Pride and Prejudice, chapter 3

I like the expression caught on his face here. You can imagine that beneath that perfectly controlled and well-put-together exterior there’s a lot of emotion going on. He’s a flawed man, a tortured soul. He’s a man trapped within the social constraint of his time, within the high expectations placed on him by others as well as himself, and within his own reserved nature. When Elizabeth comes along and upsets his carefully ordered life, he’s torn between doing his duty – keeping his word to the woman he’s promised to marry – and giving in to his heart’s desire for another.

So that was the starting point for the cover: the inspiration picture. Then next came the “artist’s interpretation” of it – in this case, a pastel painting.

It’s not a photographic copy, nor was it intended to be. My hope was to capture the essence in a more “painterly” style. It came out looking like a slightly younger Mr. Darcy, I think, which is entirely appropriate since the book covers some ground in the years just before the scope of Pride and Prejudice. Besides, the character in the book was about 5 years younger than Colin Firth was when he played Darcy.
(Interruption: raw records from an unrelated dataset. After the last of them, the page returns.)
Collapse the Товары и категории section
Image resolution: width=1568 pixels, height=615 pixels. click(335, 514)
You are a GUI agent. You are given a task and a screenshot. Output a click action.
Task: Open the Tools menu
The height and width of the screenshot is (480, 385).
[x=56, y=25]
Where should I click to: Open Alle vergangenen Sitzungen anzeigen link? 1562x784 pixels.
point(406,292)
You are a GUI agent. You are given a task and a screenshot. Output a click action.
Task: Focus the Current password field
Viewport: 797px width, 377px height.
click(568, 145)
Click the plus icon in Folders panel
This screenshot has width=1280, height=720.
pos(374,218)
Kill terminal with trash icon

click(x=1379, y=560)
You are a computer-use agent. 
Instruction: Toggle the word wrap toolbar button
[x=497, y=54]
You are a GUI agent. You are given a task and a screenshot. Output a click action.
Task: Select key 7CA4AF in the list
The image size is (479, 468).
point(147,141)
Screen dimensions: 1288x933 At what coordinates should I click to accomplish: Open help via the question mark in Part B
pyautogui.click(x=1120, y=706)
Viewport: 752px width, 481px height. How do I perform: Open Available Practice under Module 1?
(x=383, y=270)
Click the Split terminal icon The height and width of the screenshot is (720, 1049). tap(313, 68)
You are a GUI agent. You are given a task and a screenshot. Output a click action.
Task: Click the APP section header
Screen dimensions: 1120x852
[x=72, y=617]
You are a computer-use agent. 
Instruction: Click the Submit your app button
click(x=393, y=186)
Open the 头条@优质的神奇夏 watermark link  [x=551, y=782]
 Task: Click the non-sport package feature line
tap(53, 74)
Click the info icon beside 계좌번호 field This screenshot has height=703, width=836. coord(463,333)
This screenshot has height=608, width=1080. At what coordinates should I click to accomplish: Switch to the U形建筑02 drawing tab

But wait! Maybe you noticed that in the finished cover, Darcy is facing the opposite direction! Well, that’s the work of the talented graphic artist who does my covers (who also happens to be my nephew). I sent him the finished paintings, telling him, “But I really think it will work better if you flip Darcy right for left, to balance the picture of Pemberley at the top. …And could you shade the background from dark to lighter as you go down. …Oh, and would it be too much trouble to add some more hair at the top of his head?”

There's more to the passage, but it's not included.